Phylogenies, fossils and functional genes: the evolution of echolocation in bats

Abstract

Introduction Bats are one of the most successful orders of mammals on this planet. They account for over 20% of living mammalian diversity (~ 1200 species), and are distributed throughout the globe, absent only from the extreme latitudes (Simmons, 2005). Bats are the only living mammals that are capable of true self-powered flight, and likewise they are the only mammals capable of sophisticated laryngeal echolocation (Macdonald, 2006). Their global success is largely attributed to these novel adaptations (Jones and Teeling, 2006). Echolocation occurs when a bat emits a brief laryngeal-generated sound that can vary in duration (0.3–300 ms) and in frequency (8–210 kHz) and interprets the returning echoes to perceive its environment (Fenton and Bell, 1981; Thomas et al ., 2004). Calls and echoes can be separated either in time or in frequency (Jones, 2005). Some bats (e.g., horseshoe bats, leaf-nosed bats and mustached bats) emit long constant-frequency calls with Doppler shift compensation (CF/DSC) by taking the velocity of their flight into account and adjusting the frequency of their outgoing calls to ensure that the incoming echoes return at a specific frequency (Thomas et al ., 2004; Jones, 2005).

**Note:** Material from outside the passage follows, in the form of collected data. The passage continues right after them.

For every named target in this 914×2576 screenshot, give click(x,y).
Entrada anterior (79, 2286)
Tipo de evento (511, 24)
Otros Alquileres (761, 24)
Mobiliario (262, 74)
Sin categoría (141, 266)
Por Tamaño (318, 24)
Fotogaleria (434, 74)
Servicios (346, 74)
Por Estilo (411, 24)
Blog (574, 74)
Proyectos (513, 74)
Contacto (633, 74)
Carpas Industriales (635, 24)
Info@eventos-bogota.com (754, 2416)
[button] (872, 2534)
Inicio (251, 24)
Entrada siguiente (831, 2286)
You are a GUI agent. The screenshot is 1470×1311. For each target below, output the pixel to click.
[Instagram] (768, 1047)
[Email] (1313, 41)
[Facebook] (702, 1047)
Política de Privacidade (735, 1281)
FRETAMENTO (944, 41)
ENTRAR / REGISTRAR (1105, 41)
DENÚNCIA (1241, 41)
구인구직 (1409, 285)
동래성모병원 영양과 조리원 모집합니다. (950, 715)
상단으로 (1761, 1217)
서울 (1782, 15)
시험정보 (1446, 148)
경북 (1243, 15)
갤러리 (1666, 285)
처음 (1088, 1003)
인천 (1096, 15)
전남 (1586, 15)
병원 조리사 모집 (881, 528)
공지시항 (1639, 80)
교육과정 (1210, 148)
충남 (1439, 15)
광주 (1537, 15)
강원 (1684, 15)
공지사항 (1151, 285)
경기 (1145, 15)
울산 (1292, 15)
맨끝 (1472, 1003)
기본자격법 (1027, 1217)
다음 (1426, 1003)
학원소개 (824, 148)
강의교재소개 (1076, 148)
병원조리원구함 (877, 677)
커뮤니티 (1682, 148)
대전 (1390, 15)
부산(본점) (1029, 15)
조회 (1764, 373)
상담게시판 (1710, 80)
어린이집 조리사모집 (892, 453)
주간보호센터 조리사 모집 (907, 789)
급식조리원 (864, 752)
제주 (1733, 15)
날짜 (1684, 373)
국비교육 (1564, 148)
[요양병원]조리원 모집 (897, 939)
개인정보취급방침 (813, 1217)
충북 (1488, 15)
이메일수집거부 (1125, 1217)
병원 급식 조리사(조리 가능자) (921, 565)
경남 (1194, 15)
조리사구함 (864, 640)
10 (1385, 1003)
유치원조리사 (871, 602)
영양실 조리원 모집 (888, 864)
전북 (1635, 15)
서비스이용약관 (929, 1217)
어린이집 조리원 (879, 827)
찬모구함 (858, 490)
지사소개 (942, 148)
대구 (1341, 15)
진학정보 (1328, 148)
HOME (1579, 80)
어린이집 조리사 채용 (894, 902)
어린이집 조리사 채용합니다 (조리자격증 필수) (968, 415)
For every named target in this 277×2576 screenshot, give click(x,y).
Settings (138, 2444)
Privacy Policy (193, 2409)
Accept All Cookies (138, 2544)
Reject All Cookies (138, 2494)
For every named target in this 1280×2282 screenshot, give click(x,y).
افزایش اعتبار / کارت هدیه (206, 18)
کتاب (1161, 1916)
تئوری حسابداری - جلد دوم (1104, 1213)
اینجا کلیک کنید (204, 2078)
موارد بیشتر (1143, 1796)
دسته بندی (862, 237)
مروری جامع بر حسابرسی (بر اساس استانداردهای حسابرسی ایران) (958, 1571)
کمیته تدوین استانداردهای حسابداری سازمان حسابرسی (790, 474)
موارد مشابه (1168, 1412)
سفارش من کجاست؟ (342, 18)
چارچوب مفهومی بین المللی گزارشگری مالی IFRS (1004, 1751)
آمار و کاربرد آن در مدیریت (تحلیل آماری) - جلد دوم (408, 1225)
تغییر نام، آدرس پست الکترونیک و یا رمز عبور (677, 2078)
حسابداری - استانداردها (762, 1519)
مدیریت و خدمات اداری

Most other bats emit low-duty-cycle frequency-modulated calls, and separate outgoing calls and incoming echoes temporally (Thomas et al ., 2004; Jones, 2005). Echolocation calls show a great diversity in shape, duration and amplitude, and are correlated with the parameters of a bat's environment (Jones and Teeling, 2006; Jones and Holderied, 2007). The auditory capabilities of bats are extraordinary. Bats produce and interpret some of the “loudest” naturally produced airborne sounds ever recorded (130 dB; Jones, 2005), and are also capable of hearing some of the “quietest” sounds of any mammal (~-20 dB; Neuweiler, 1990). Despite the magnitude and functionality of this spectacular form of sensory perception, the evolutionary history of echolocation is still controversial. This has stemmed from inconsistent and unresolved phylogenies (Simmons and Geisler, 1998; Van Den Bussche and Hoofer, 2004; Eick et al ., 2005; Teeling et al ., 2005), and an incomplete (Teeling et al ., 2005; Eiting and Gunnell, 2009) and differentially interpreted fossil record (Simmons et al ., 2008; Veselka et al ., 2010) that allows for alternate interpretations of gain and loss of auditory function, and lack of molecular echolocation signatures (Teeling, 2009).